• _What you have to do_:
Convert everything in the data below from the line containing "For every named" down to the line containing "[Outlook.com] (441, 626)" into a JSON list of strings, one string per line, leaving out blank lines.

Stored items

──────────────────────────────

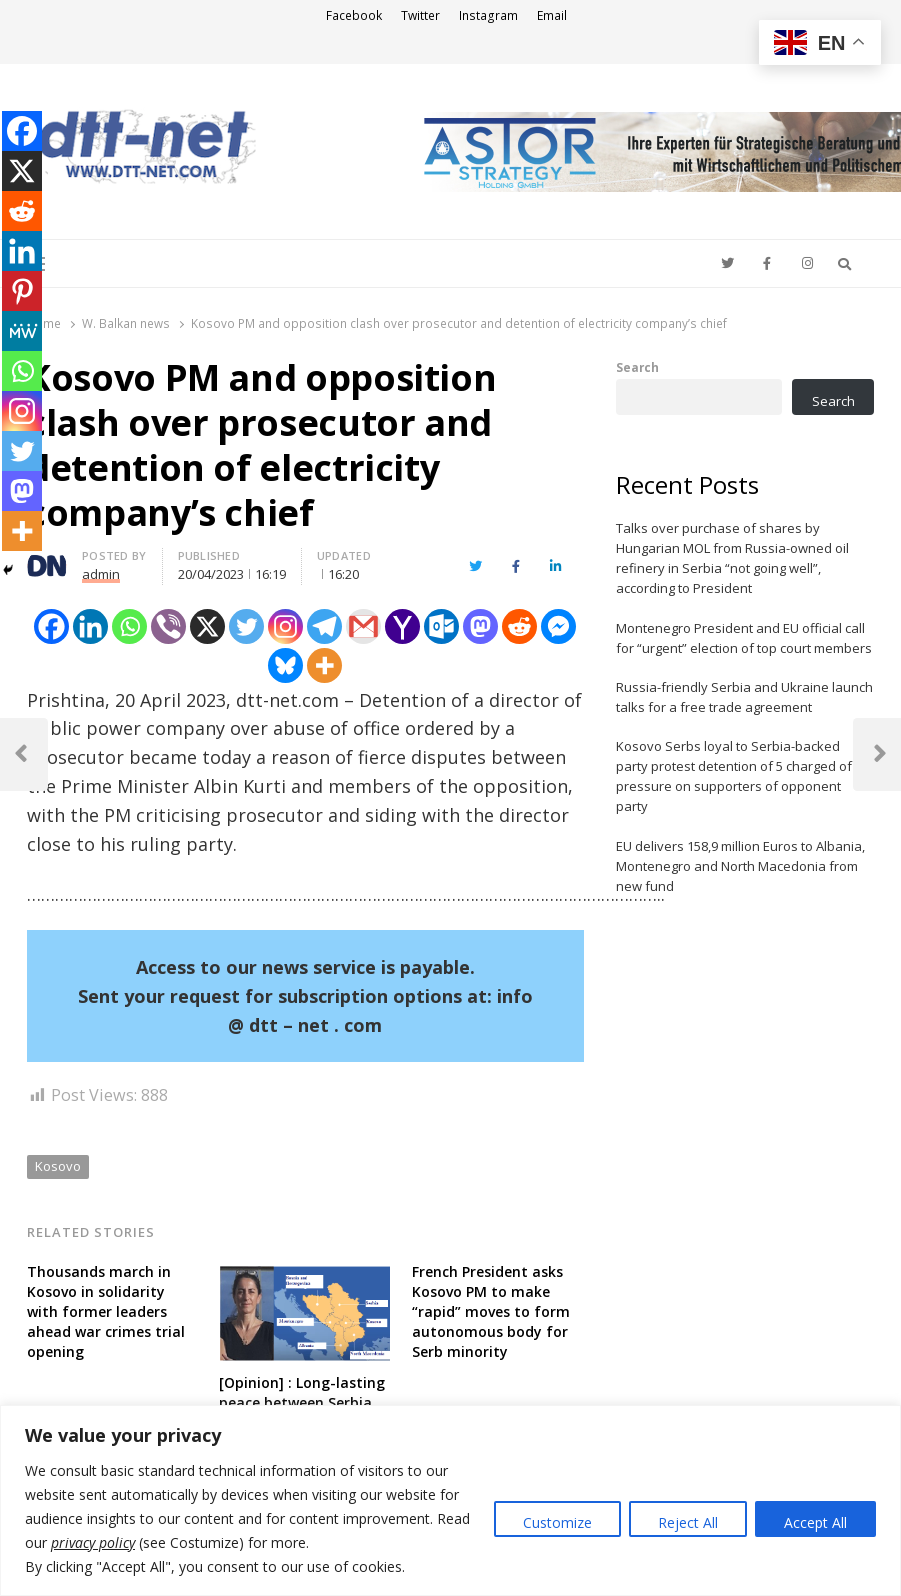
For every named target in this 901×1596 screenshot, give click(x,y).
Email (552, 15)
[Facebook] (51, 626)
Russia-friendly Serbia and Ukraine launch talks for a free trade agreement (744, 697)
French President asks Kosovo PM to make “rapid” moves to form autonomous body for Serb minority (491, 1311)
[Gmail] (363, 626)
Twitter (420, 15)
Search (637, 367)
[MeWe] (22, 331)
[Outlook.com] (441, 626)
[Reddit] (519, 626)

──────────────────────────────

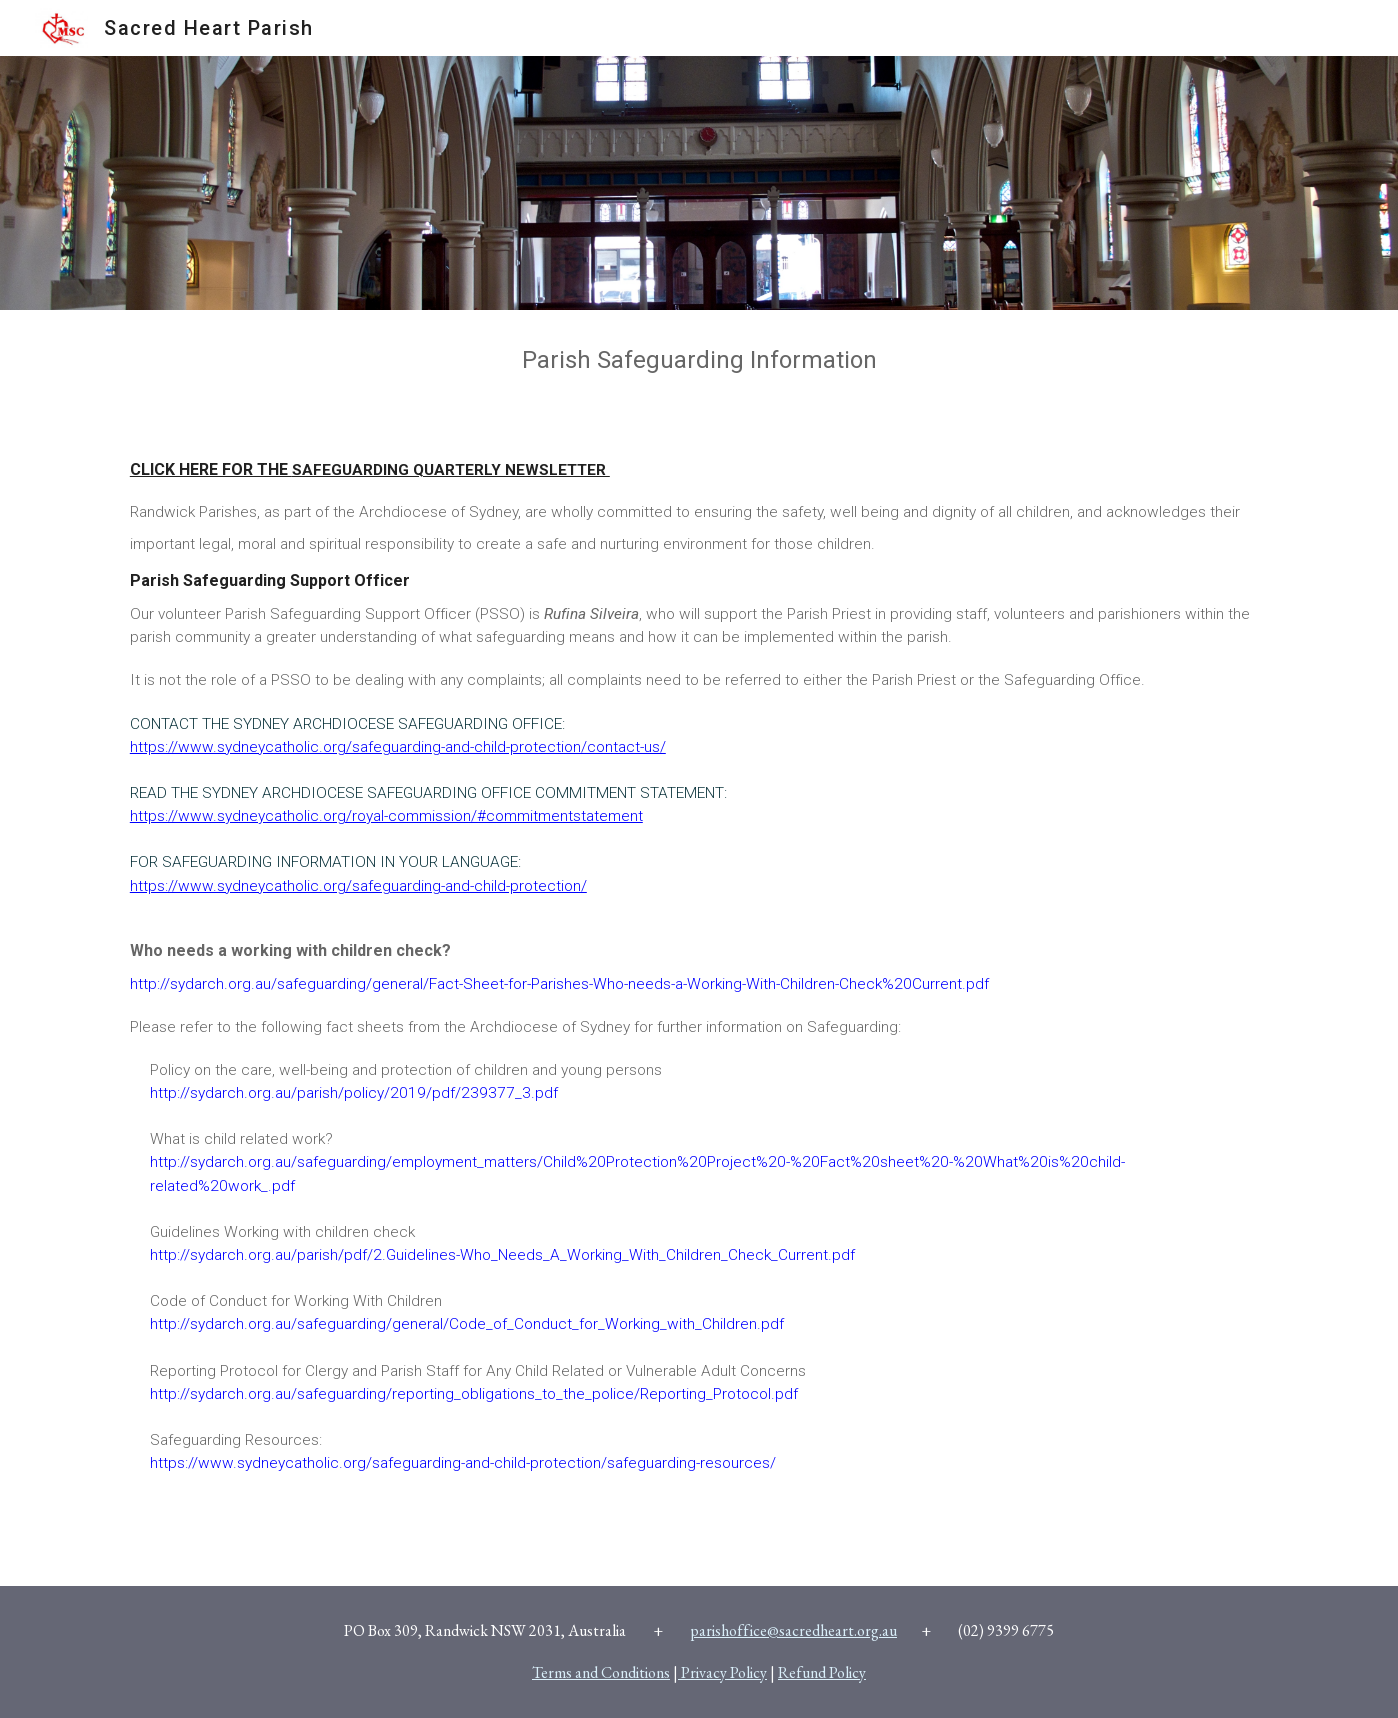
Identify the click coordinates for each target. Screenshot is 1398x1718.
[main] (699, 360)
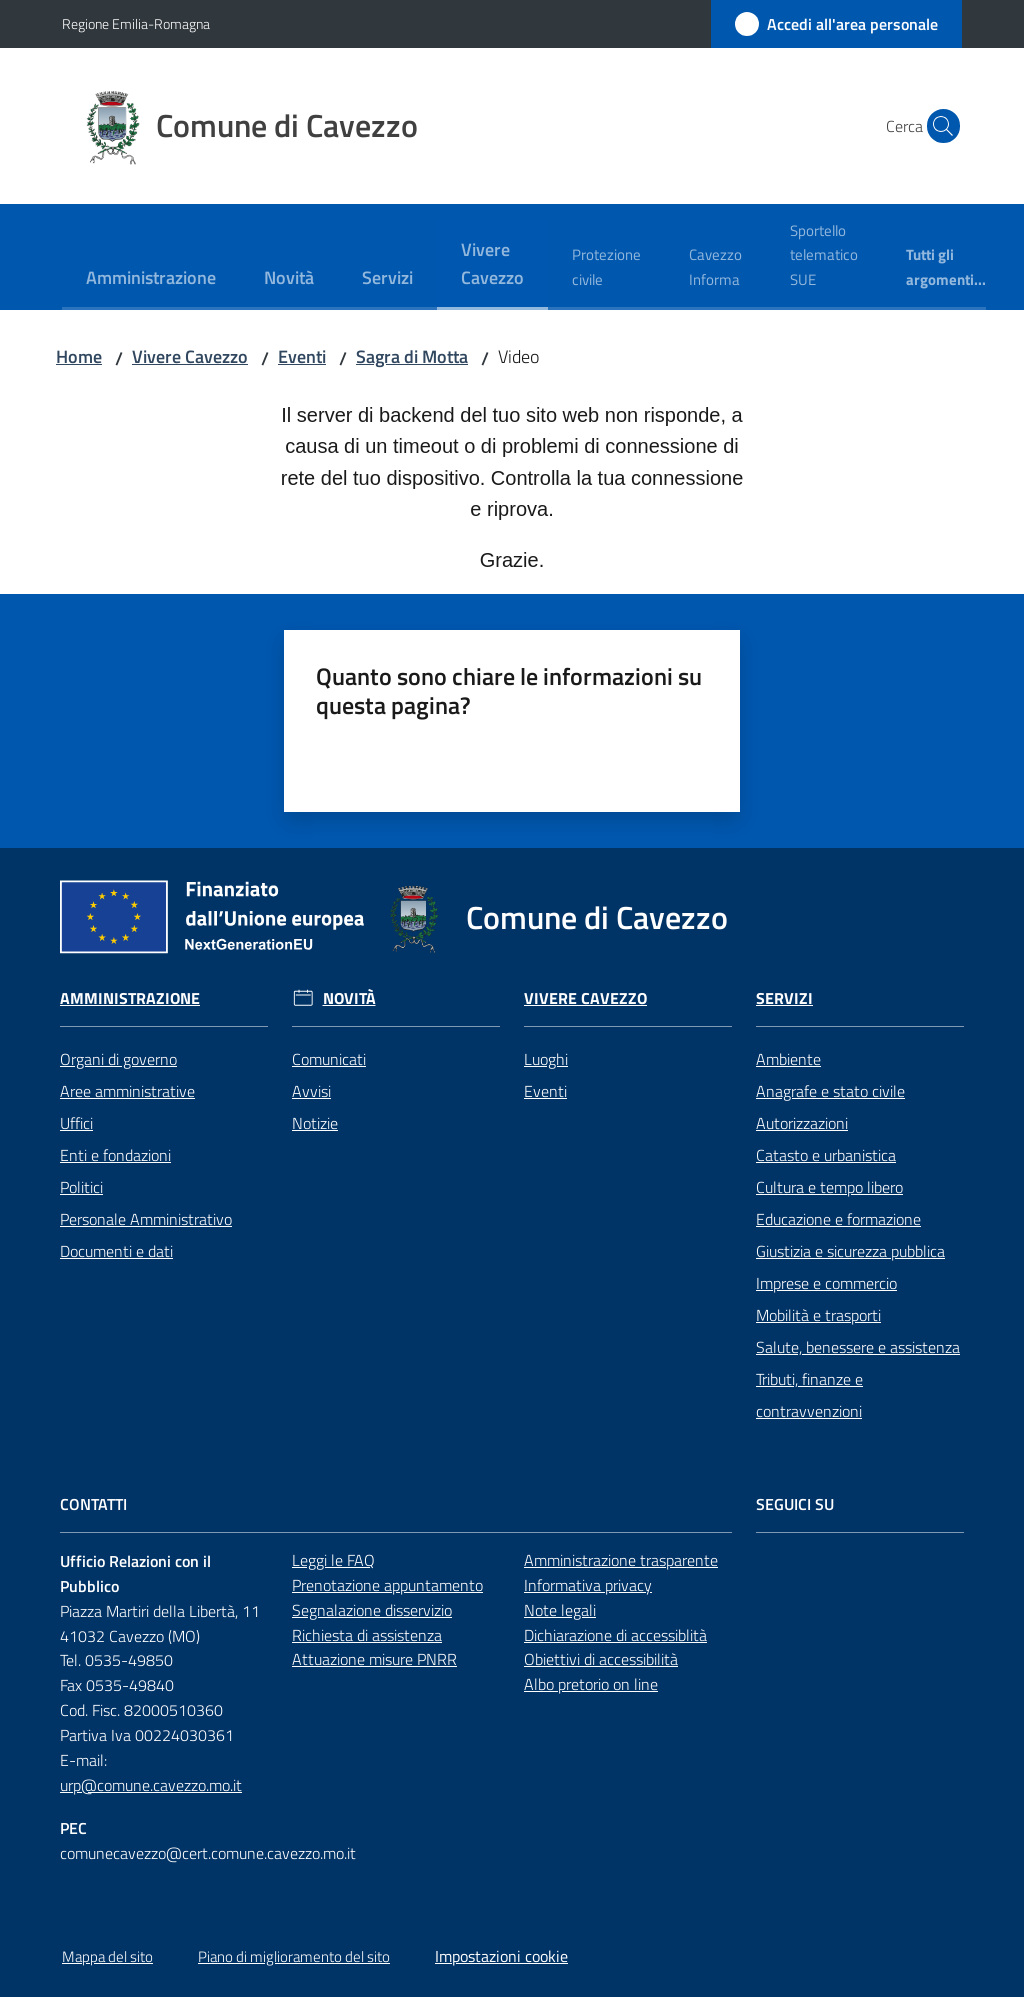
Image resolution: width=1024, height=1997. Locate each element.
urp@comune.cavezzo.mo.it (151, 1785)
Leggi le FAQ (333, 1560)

──────────────────────────────

• _Correct answer_:
[
  "For every named target in this 901×1596 screenshot, give click(x,y).",
  "Email (552, 15)",
  "[Facebook] (51, 626)",
  "Russia-friendly Serbia and Ukraine launch talks for a free trade agreement (744, 697)",
  "French President asks Kosovo PM to make “rapid” moves to form autonomous body for Serb minority (491, 1311)",
  "[Gmail] (363, 626)",
  "Twitter (420, 15)",
  "Search (637, 367)",
  "[MeWe] (22, 331)",
  "[Outlook.com] (441, 626)"
]